My big brother, Donald, is an instructor in Silva Mind Control, a method people use to better themselves. Whenever he hears anything negative from his students (“I can’t do it” or “I screwed it up again”), he would always say “cancel, cancel.” What he meant was cancel out those negative thoughts. Cancel out the negative words that affect your ability to succeed.


I can’t help addicts under treatment at Nazareth House as long as they keep thinking and behaving in negative ways. The new intake is a walking negative. He’s a loser, a guy who regularly feasts on failure. He’s a broken man who does not believe he can get well. As long as this negative thinking continues, it is most difficult to rehabilitate such a person.


The reason is that he keeps looking back while you are prodding him to look ahead at better times. The truth is all of us have our share of failures, of embarrassing moments we regret ever happened. These negative experiences have had an impact on our lives. We all have moments when we hear those voices of negativity talking to us in our head and telling us that we could very well fail, be laughed at or perhaps get embarrassed.


It is amazing how one mistake can cancel out the good feelings we get when we have 10 successes. Failure tends to shake us up more negatively than does success lift us.


Much of this is because of the past “programming.” We tend to better remember the hurt of the past than we do the good feeling of success. I remember one woman who got absolutely devastated because she graduated second in the class, even if she missed first place by the tiniest of margins. Instead of rejoicing over her success, she focused on her failure to come out on the very top.

Often we refuse to even try because we listen too much to those negative voices in our head that keep reminding us of our past mistakes. By doing so, we become our own worst enemy.

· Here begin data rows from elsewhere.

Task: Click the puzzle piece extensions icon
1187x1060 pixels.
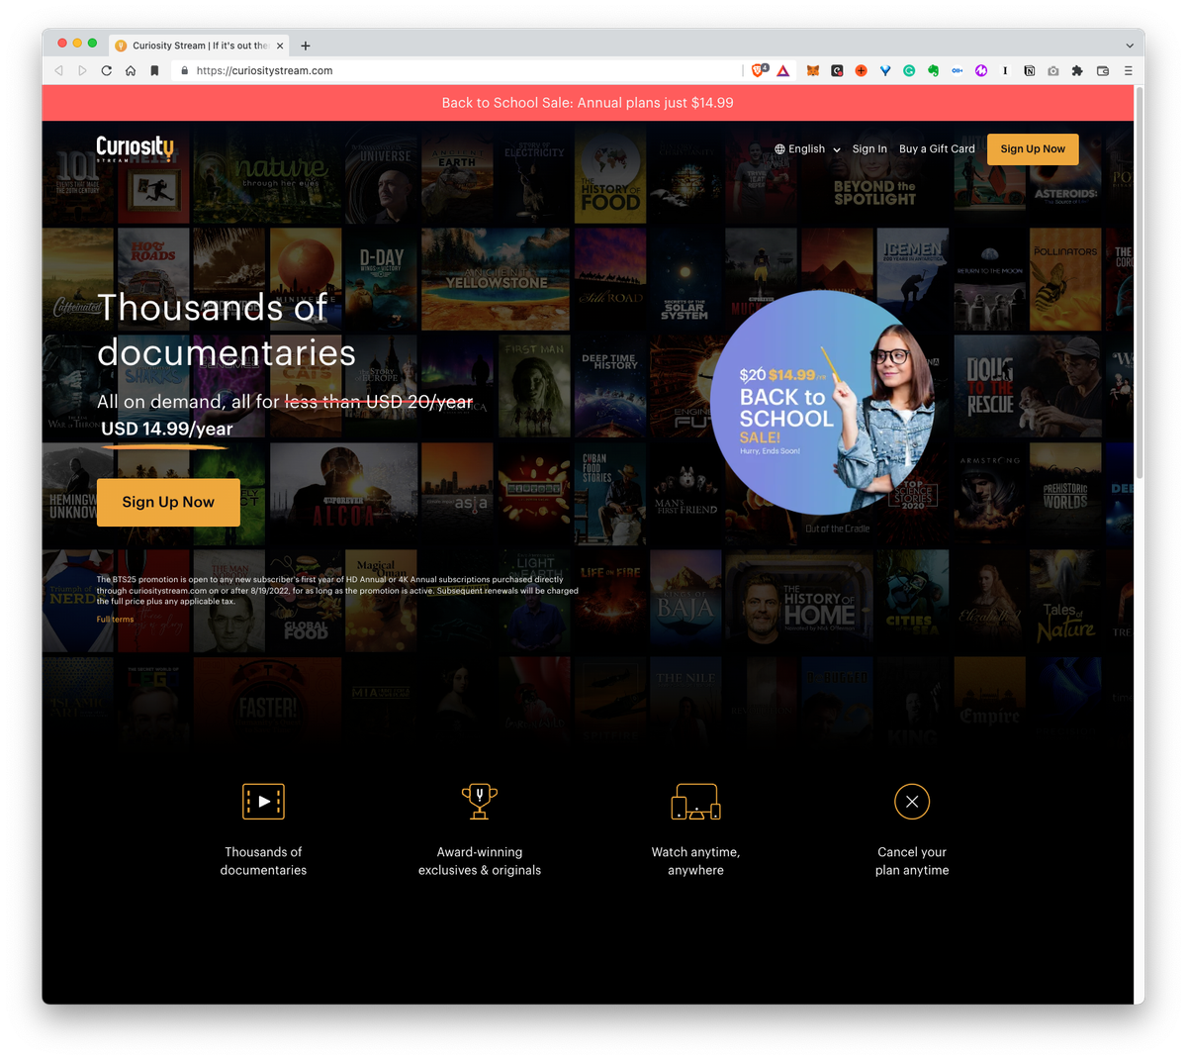Action: pyautogui.click(x=1077, y=70)
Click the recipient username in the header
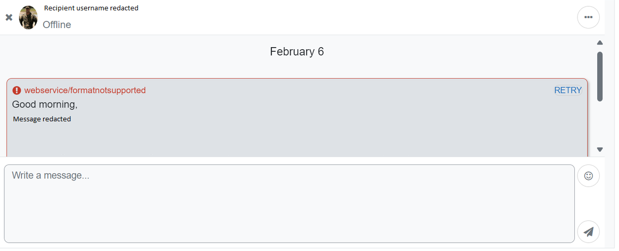 pyautogui.click(x=91, y=8)
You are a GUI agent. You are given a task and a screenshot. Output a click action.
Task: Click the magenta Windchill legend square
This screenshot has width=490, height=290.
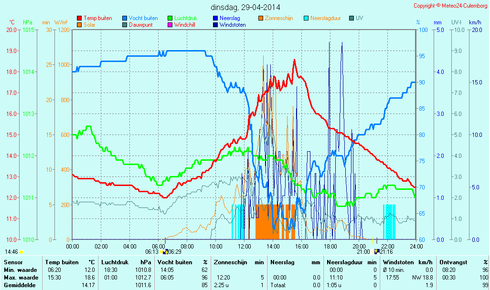click(170, 25)
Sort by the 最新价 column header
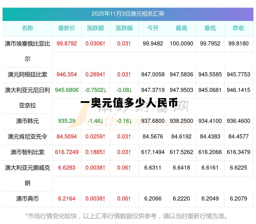 click(x=67, y=28)
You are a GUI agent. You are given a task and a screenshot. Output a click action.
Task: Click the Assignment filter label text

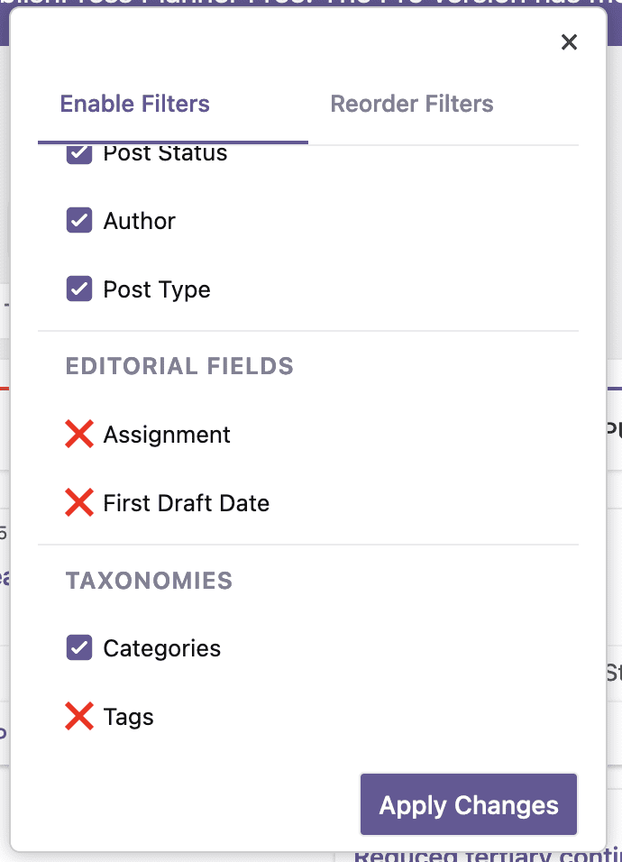tap(167, 434)
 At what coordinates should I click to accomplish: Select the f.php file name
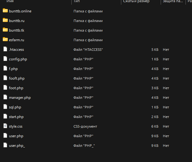click(x=13, y=69)
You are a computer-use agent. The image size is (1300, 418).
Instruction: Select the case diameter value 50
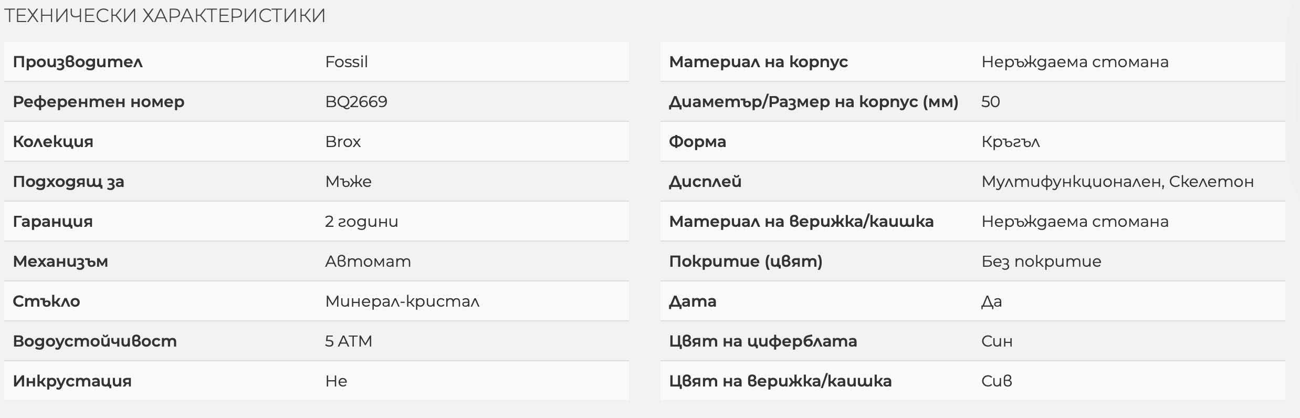pos(991,102)
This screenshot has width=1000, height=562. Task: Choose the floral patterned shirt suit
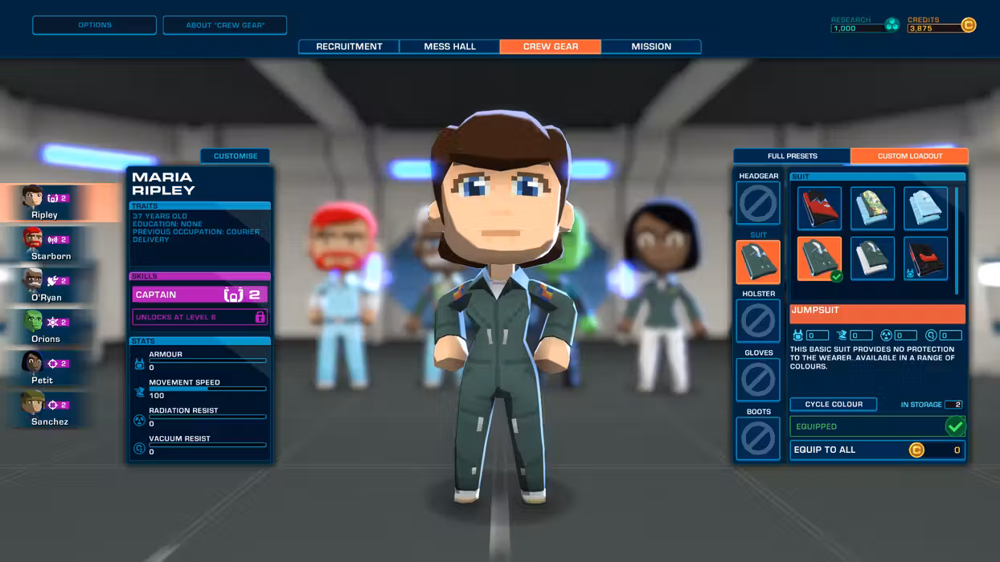click(x=872, y=209)
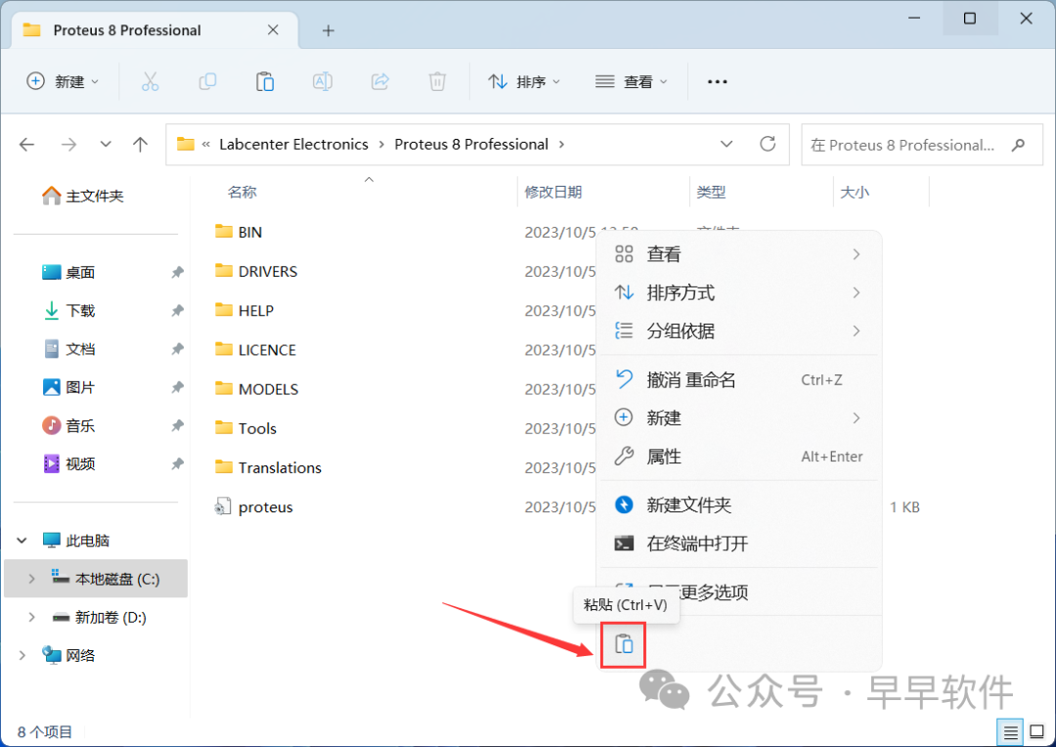Click the Delete icon in the toolbar

pos(437,81)
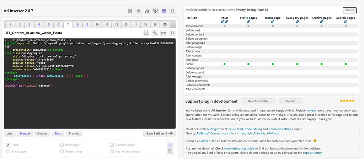
Task: Click the mobile device preview icon
Action: click(146, 33)
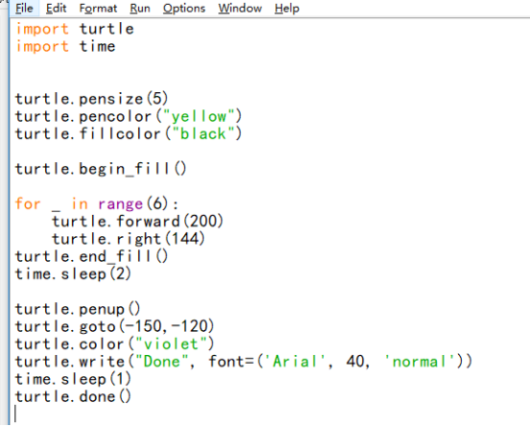Image resolution: width=530 pixels, height=426 pixels.
Task: Click the turtle.done() line
Action: (x=73, y=396)
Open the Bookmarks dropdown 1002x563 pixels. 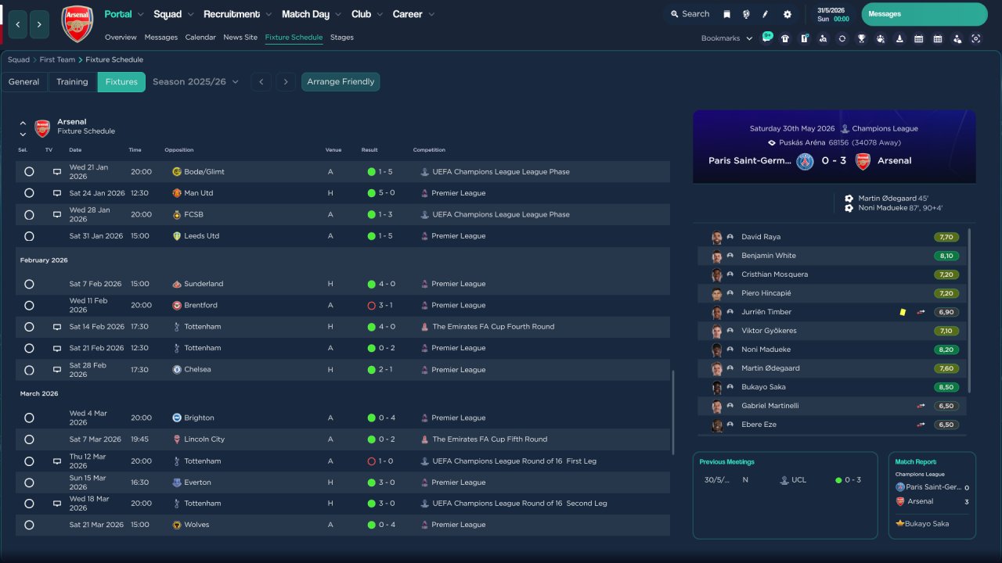point(726,38)
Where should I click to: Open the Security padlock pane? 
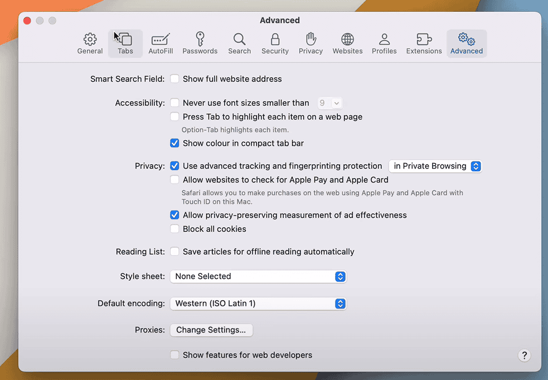[275, 44]
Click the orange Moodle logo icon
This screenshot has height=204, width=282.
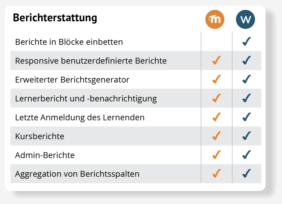pos(215,20)
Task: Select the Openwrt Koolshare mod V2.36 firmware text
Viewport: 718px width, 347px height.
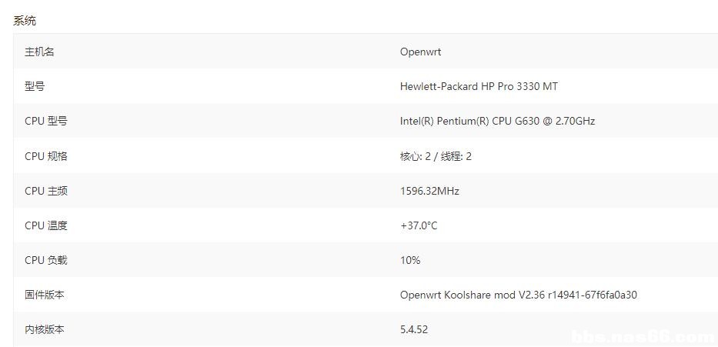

Sure, we should learn from our mistakes and failures. But we must also keep our successes in mind. They might not be great successes at this time, but they are nevertheless experiences we can look back on to gain a greater measure of self-confidence.


The great fighter Muhammad Ali was the guest speaker at a convention I attended in Montreal, Canada, years ago. He was very inspirational when he spoke to us who were involved in rehabilitating drug addicts. He told us to believe in ourselves, in our mission and in our abilities. Ali once said, “It’s lack of faith that makes people afraid of meeting challenges, and I believed in myself.” He surely did.


We all have dreams. Dreams that energize us and push us to rise to greater heights than we might ever have thought possible. We must not dwell on our mistakes. To do so, we run the risk of giving up before we even begin. We need to learn at least as much from our success as we do from our mistakes.